John Cadman sings like a nightingale, but the wolf of the Standard Oil Trust probably asks him: Why then have you divided up the Mesopotamia naphtha? Since that time constant negotiations were in progress. During the negotiations at the Hague, the French, together with the Belgians, created a special naphtha trust in order to be able to turn the balance between the Standard Oil and the Royal Dutch.

Kemal Pasha now throws his sword into the scale. That, of course, throws the scales out of balance, and behind the curtain of the naphtha trusts there is in all probability a new conflict smouldering. Every one will grab as much as he can. The question remains,—what connection has all this with the fight for the Straits.


In the same number of Reconstruction an anonymous author in his article. On the political aspect of the naphtha question, after relating the history of the attempt of the English and American naphtha trusts to come to an agreement, writes to the effect that the naphtha peace is concluded and that the San Remo treaty is buried, but that unfortunately, this non-official treaty had not received the form of an official treaty between America and the Allies, but that it was possible to effect such a treaty; that France and Great Britain must perceive the fallacy of the doctrine that commercial supremacy over naphtha constituted the deciding factor in preparedness for war; France would reap no advantages even from the possession of the Roumanian naphtha wells, for in the event of war she would not have the necessary naval and military control over Roumania and the Bosphorus.
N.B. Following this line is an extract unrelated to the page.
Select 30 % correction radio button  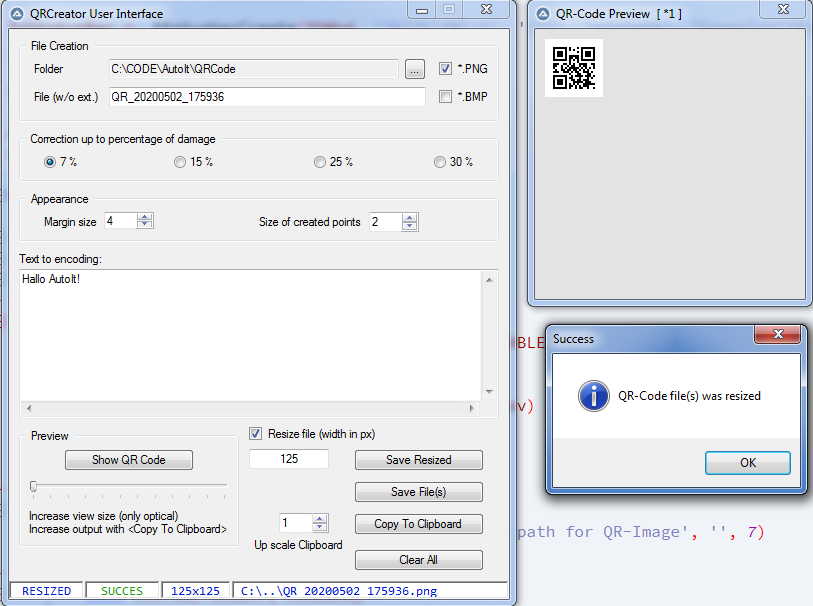tap(440, 162)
England could also draw no advantages from the Anglo-Persian Oil Company, if she did not retain the Persian Gulf in her possession. It was not naphtha that assured military and naval supremacy but the reverse.

This is a paradox, for military and naval domination require naphtha for the engines of the fleet, for the automobiles and for the aeroplanes. This paradox however, contains the profound truth, that after the seizure of the Roumanian and Mesopotamian naphtha wells, England and France need possession of the Straits. With regard to Roumanian naphtha it is obvious that this will be conveyed through the Straits. And as regards the naphtha in Mesopotamia, the pipes will have to be laid through Syria.
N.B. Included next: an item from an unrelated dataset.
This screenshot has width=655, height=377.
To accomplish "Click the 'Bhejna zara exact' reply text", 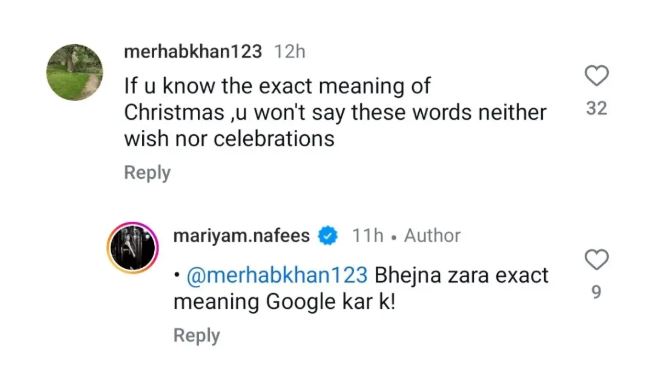I will click(462, 275).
In this way the control of the Straits is of constant interest to English and French imperialism, and if England will appease the Americans, America will also support the demand that the Straits shall be in the hands of the Allies. This answers the question why England, immediately after the sharpening of the Near Eastern conflict, turned to the United States, and why Mi Hughes declared after his conversation with the English ambassador, that the control over the Straits must be a real control.

If France and America wish to steal the English naphtha wells, the occupation of Mozul by Turkish troops and the prolongation of the crisis of the Straits which keeps England in danger of war is advantageous to them. If they come to an understanding however, they will then turn the whole front against Turkey.

Turkey acts rightly when she takes advantage of the conflicts among the naphtha trusts, but she must not forget that the sole guarantee that she will not be sacrificed to the oil kings, lies in her own strength and in the strength of the peoples who constitute the bone of contention of the naphtha magnates. The naphtha of the Caucasus plays an important part in the struggle of the Allies with the Soviet Power. The naphtha front of international capital must be opposed with the united front of those peoples for whom naphtha is the only means of defence against the international capitalist yoke.